Protocol: Draw blood for baseline cortisol with or without aldosterone. Inject cosyntropin 250 μg (see note below) IM or IV. (if IV, dilute cosyntropin in 2-5 mL of sterile saline and inject over two minutes). Draw blood for cortisol (with or without aldosterone) at 30 and 60 minutes after injection.

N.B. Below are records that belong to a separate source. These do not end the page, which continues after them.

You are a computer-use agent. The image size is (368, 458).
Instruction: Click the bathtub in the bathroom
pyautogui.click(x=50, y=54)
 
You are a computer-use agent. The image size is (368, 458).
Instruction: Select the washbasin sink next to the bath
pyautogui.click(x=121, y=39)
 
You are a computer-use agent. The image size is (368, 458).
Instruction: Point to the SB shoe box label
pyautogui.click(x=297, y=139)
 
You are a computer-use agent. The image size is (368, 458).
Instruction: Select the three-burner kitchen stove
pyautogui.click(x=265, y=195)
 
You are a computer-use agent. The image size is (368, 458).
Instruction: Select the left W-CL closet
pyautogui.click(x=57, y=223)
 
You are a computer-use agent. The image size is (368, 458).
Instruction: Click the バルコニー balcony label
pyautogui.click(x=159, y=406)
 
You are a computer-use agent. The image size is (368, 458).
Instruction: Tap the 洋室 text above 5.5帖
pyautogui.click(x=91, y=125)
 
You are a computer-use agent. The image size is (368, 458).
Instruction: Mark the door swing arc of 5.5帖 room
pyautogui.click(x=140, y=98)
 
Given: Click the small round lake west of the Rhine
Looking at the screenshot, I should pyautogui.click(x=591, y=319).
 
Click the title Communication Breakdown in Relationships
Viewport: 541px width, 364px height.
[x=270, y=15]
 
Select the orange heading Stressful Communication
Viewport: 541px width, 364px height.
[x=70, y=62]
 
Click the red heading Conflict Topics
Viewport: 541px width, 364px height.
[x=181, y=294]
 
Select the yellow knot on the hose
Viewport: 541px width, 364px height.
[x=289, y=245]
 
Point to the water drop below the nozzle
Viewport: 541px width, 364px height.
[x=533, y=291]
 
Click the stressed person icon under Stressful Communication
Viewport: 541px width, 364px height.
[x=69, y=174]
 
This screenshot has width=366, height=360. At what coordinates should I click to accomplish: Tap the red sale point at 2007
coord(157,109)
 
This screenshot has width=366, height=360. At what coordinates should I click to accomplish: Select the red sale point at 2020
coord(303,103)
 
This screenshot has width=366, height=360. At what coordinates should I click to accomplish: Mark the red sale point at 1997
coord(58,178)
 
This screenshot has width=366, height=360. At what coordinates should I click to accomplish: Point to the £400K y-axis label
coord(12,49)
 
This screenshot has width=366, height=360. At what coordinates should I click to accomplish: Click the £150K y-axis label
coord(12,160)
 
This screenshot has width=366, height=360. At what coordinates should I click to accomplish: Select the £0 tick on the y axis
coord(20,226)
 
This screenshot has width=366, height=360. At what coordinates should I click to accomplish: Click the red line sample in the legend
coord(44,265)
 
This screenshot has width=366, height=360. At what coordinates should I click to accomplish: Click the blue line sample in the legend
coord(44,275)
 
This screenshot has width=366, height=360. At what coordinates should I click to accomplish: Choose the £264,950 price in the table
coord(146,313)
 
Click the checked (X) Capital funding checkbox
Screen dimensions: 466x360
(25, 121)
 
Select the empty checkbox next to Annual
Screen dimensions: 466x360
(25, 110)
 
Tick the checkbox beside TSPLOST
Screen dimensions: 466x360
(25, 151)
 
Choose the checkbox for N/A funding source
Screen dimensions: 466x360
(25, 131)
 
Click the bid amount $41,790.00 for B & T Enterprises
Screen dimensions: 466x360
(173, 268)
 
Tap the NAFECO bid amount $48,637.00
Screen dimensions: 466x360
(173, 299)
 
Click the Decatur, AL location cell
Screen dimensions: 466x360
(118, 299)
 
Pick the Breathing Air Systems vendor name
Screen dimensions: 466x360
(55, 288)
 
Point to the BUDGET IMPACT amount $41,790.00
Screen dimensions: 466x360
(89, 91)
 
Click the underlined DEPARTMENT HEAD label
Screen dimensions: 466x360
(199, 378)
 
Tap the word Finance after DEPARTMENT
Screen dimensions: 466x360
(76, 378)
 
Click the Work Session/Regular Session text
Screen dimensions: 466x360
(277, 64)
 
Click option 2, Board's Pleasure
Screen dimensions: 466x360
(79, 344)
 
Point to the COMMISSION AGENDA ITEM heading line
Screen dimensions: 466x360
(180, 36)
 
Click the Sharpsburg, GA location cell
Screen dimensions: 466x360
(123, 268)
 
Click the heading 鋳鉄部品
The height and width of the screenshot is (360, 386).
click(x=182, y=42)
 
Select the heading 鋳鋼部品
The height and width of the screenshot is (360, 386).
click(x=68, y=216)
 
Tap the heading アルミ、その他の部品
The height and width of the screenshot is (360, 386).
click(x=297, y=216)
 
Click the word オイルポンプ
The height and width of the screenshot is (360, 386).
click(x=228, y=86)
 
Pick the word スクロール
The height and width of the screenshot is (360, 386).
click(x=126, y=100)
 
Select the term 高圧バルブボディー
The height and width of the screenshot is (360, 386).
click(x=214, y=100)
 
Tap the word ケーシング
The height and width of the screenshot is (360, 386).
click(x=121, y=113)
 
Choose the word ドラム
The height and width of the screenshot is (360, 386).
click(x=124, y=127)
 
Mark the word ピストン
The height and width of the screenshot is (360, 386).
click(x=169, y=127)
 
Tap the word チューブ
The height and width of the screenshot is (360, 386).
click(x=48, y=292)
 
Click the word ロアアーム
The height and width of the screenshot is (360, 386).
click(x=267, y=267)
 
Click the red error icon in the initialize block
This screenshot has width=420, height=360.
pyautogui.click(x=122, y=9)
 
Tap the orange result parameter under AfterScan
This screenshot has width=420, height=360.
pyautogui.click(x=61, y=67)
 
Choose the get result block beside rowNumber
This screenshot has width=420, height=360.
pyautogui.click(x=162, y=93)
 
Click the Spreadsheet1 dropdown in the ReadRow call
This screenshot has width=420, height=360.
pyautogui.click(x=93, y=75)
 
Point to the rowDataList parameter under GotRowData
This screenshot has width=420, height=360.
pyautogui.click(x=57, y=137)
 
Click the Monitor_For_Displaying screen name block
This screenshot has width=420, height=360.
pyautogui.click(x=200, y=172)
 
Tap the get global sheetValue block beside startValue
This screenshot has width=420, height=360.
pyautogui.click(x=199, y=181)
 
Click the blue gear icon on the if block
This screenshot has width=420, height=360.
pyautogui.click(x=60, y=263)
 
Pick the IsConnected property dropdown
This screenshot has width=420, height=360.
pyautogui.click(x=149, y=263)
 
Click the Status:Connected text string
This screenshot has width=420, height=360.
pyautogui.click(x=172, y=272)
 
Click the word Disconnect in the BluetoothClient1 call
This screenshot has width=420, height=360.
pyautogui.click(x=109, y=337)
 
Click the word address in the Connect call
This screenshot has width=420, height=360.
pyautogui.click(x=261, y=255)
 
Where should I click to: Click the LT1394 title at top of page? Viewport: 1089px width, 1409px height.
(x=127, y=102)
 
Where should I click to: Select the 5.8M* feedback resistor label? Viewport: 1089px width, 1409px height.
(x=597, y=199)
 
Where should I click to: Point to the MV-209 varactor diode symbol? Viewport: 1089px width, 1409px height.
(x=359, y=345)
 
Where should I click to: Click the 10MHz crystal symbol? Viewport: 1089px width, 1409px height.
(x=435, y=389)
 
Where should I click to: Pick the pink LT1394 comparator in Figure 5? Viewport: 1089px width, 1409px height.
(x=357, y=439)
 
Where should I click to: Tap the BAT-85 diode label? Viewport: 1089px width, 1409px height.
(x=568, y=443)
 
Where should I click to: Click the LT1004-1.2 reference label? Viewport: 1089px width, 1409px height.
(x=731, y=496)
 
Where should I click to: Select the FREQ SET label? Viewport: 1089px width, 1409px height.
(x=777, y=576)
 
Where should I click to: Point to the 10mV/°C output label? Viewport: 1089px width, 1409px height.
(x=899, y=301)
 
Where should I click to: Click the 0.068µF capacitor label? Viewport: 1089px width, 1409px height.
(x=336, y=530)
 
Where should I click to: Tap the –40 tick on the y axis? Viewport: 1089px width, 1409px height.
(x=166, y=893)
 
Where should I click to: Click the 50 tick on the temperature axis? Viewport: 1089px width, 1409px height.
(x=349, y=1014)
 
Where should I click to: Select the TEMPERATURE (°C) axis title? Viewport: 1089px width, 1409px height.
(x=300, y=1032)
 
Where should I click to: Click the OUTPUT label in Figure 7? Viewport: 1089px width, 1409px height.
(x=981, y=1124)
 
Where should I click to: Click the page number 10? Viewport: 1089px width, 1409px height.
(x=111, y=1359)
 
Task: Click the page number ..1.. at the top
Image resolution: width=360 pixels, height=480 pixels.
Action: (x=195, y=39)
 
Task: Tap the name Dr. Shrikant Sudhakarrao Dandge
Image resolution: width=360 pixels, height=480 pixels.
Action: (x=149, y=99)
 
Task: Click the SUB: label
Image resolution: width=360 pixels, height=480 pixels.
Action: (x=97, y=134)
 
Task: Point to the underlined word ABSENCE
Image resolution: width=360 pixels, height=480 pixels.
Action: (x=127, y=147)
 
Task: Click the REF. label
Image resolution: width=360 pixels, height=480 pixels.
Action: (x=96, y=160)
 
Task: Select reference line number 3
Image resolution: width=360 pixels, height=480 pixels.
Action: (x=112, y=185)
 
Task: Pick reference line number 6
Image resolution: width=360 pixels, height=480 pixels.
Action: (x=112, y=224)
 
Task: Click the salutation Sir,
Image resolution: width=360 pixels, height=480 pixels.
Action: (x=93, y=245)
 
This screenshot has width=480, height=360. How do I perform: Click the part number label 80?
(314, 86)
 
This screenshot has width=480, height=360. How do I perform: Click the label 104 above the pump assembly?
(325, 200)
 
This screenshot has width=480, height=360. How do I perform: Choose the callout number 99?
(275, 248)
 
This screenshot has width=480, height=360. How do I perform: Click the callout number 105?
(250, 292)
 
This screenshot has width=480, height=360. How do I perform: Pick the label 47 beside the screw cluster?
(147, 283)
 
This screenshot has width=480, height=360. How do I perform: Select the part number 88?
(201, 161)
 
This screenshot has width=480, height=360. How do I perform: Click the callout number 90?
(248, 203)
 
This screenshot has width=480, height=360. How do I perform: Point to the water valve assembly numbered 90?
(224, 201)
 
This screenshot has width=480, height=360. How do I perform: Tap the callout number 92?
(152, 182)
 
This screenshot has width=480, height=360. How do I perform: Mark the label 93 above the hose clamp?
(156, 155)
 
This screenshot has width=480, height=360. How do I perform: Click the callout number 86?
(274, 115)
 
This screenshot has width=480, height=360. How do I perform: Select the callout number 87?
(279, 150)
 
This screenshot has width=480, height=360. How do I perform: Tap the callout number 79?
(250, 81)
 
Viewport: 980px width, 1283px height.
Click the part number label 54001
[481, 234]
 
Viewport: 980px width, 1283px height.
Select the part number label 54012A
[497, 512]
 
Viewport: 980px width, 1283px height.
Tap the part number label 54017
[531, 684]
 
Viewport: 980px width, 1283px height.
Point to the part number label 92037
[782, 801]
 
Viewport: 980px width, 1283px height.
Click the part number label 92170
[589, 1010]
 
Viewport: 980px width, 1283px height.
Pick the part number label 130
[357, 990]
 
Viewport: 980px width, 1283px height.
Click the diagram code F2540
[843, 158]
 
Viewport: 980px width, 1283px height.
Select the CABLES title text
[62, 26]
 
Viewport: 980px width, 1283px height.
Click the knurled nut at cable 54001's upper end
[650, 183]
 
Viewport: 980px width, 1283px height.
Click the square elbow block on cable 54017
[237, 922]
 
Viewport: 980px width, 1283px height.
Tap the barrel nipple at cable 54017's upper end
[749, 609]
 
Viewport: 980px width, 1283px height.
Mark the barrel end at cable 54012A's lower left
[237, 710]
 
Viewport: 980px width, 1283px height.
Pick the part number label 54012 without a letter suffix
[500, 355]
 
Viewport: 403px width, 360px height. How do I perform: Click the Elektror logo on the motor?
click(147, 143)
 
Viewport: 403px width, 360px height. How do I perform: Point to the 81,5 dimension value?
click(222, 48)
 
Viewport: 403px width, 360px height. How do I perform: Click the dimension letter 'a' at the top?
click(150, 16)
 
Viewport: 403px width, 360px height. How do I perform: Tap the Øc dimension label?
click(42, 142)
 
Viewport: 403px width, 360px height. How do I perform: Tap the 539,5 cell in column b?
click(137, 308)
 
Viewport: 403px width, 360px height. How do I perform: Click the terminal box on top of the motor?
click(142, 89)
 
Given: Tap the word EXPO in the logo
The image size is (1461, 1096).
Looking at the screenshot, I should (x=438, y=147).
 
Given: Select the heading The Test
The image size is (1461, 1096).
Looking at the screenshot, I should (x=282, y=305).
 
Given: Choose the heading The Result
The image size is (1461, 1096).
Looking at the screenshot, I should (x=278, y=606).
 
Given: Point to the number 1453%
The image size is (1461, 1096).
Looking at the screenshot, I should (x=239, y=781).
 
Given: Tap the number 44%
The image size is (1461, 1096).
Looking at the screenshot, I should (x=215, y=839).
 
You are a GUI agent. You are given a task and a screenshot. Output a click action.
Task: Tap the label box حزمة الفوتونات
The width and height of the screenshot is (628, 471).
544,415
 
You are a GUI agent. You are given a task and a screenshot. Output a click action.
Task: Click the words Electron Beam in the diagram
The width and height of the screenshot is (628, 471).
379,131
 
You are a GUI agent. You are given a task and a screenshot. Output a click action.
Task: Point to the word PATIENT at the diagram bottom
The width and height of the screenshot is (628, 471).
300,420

Orderable Tests: 028498 Cortisol x3; 053272 Aldosterone x3
Note: The standard, high-dose ACTH stimulation test involves the administration of 250 μg of cosyntropin. The resultant concentration is super-physiologic (ie, in vast excess to endogenous concentrations of ACTH). Stimulation studies with a more physiologic concentration (1 μg) of cosyntropin have been described.7 This low-dose ACTH stimulation protocol may be more sensitive than the traditional 250 μg test. Cortisol cutoff levels used for the low-dose test are the same as those used for the traditional test. Aldosterone levels during the low-dose test have not been documented. Use of low-dose ACTH has not been documented for testing for CAH.